A Coreia do Sul acaba de carimbar sua posição no centro da indústria global de inteligência artificial. Durante anúncio feito em São Francisco no último dia 25, o presidente sul-coreano Lee Jae Myung apresentou um pacote de acordos que soma US$ 950 bilhões — algo em torno de R$ 4,86 trilhões — envolvendo as duas maiores fabricantes de memória do planeta e dois dos maiores compradores de silício do mundo.
A divisão mostra bem onde está o peso. A fatia maior, de aproximadamente US$ 750 bilhões, fica com a parceria entre SK hynix e Nvidia. Os US$ 200 bilhões restantes correspondem ao acordo entre Samsung e Broadcom. Os contratos têm horizonte de cinco anos e incluem cooperação em processos de fabricação de 2 nanômetros e abaixo, desenvolvimento da memória HBM4 e adoção da arquitetura Vera Rubin, a próxima geração de plataformas de IA da Nvidia. A SK Telecom também entra na equação.

No pacote está prevista ainda a primeira fábrica de IA de 2 gigawatts da Coreia do Sul, com operação estimada para 2027. Não é apenas uma linha de produção: é uma tentativa deliberada de deixar de ser só fornecedora de componentes e passar a operar infraestrutura de IA em território próprio — algo que Japão, Estados Unidos e China vêm perseguindo com a mesma urgência.

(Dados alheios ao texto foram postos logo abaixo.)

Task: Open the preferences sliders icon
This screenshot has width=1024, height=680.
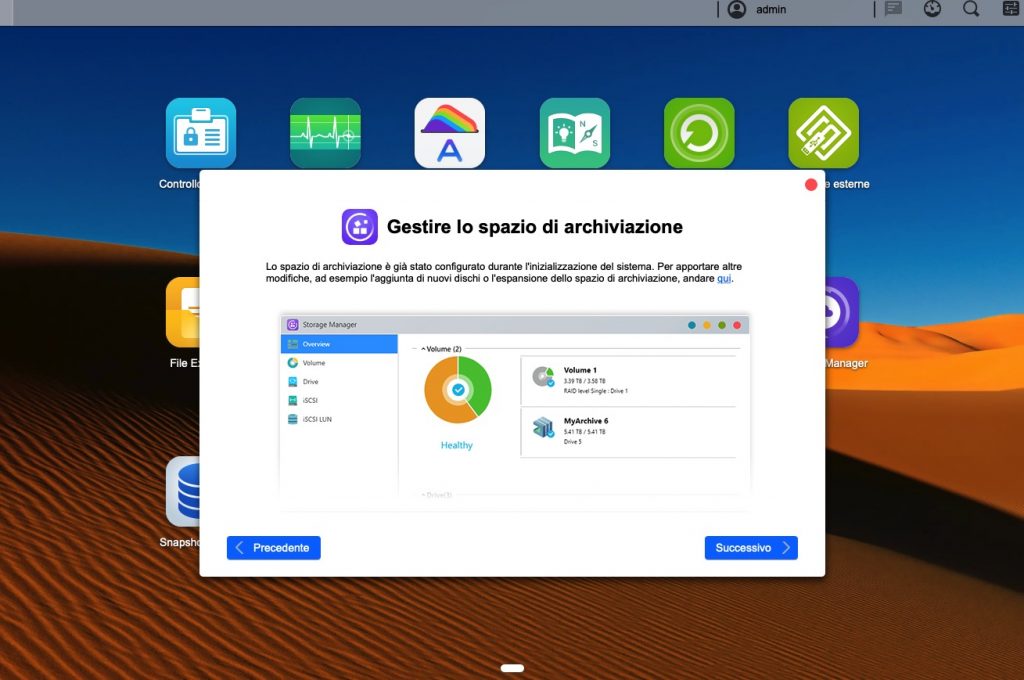Action: [x=1010, y=9]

Para um país cuja economia depende fortemente de semicondutores, é uma jogada de sobrevivência tanto quanto de ambição.
O recado para o consumidor brasileiro é menos animador. Quando Samsung e SK hynix comprometem parte relevante da sua capacidade produtiva com contratos de IA de cinco anos, sobra menos memória para o resto do mercado — e o que sobra fica mais caro. Já vimos esse filme nos últimos meses, com a alta consistente de RAM DDR5 e SSDs no varejo nacional, além do impacto em consoles e PCs pré-montados. Quem planeja montar ou atualizar uma máquina em 2026 e 2027 provavelmente vai encontrar preços que não voltam ao patamar antigo tão cedo. Comprar memória e armazenamento agora, antes da próxima onda de reajustes, deixou de ser exagero.